§ **YOUR TASK**: Only a verbatim restatement of the lines from the one with "Where should I" through the end of the listing below is wanted. Pictures should be left out.

§ **DATA SUPPLIED**:
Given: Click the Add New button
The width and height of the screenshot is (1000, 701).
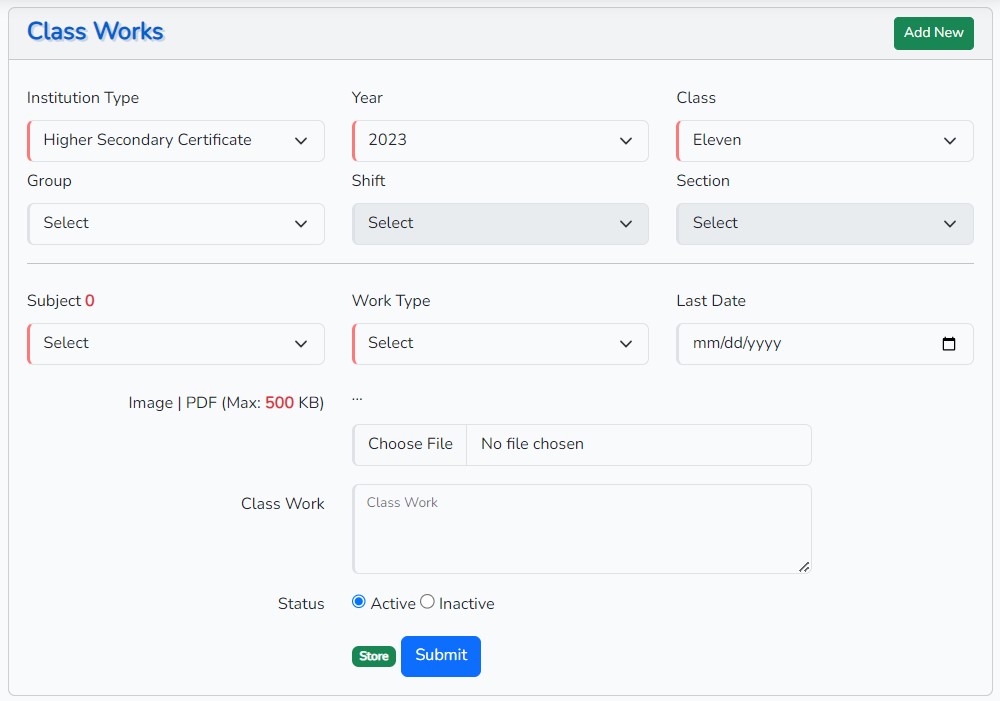Looking at the screenshot, I should point(933,33).
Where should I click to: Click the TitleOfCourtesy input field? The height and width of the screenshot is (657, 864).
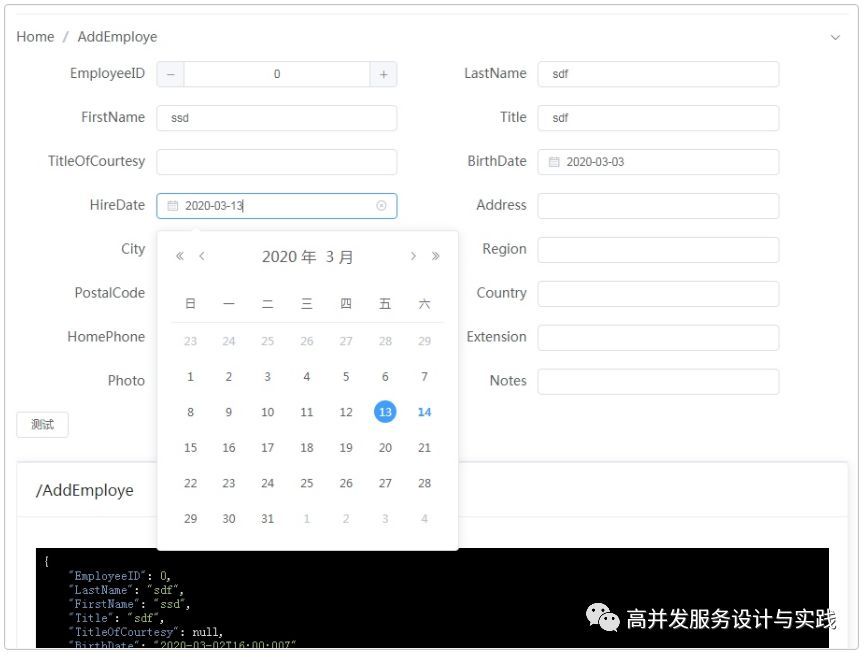[277, 161]
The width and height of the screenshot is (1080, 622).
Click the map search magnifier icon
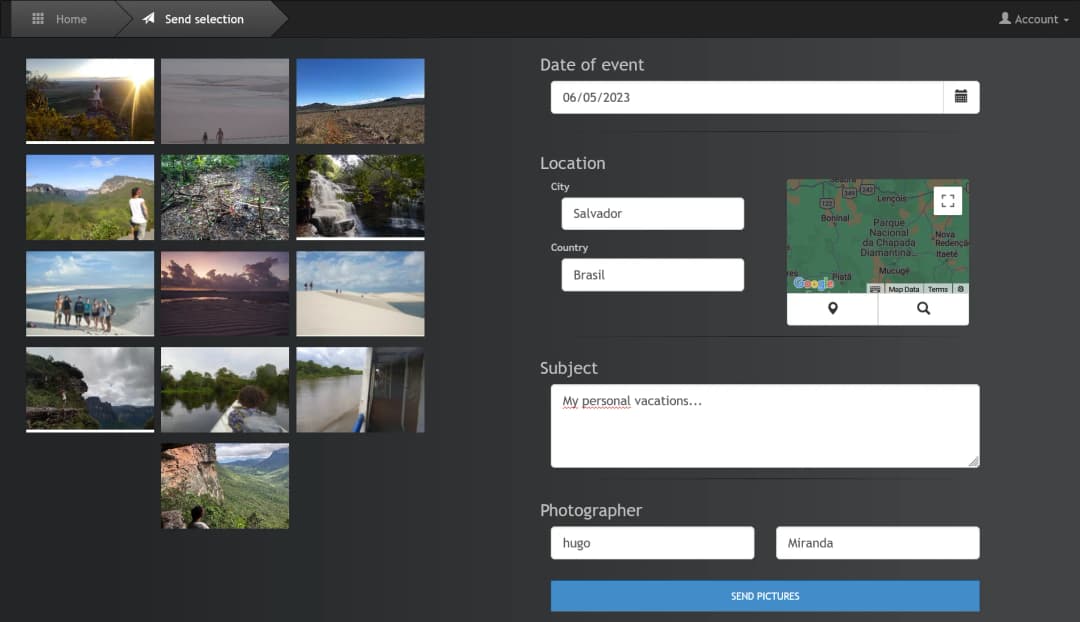(x=923, y=309)
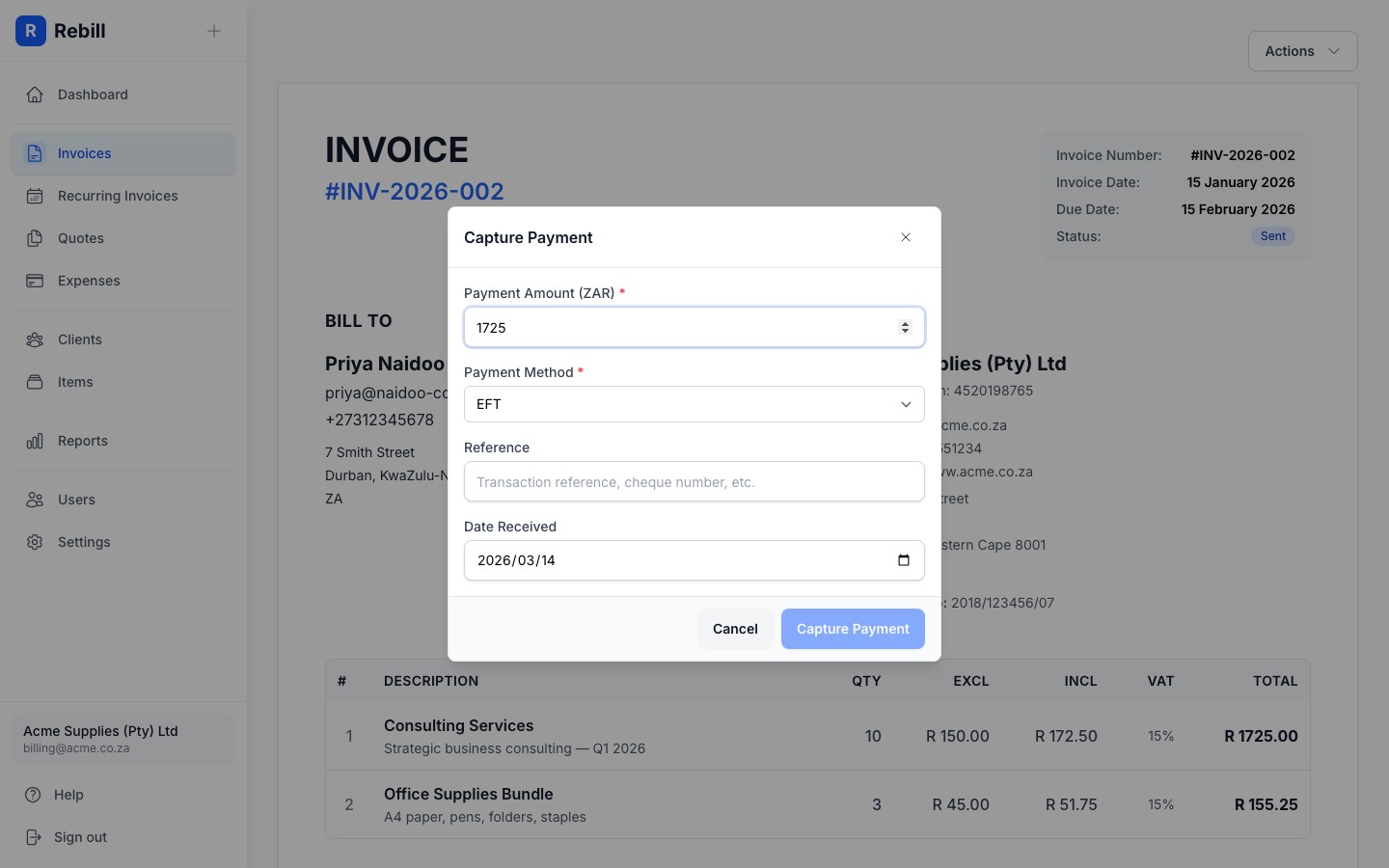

§ **SOLVED EXERCISE**:
Where should I click to: Click the TitleOfCourtesy input field? The height and width of the screenshot is (657, 864).
[277, 161]
The width and height of the screenshot is (1080, 622).
Click the map search magnifier icon
(x=923, y=309)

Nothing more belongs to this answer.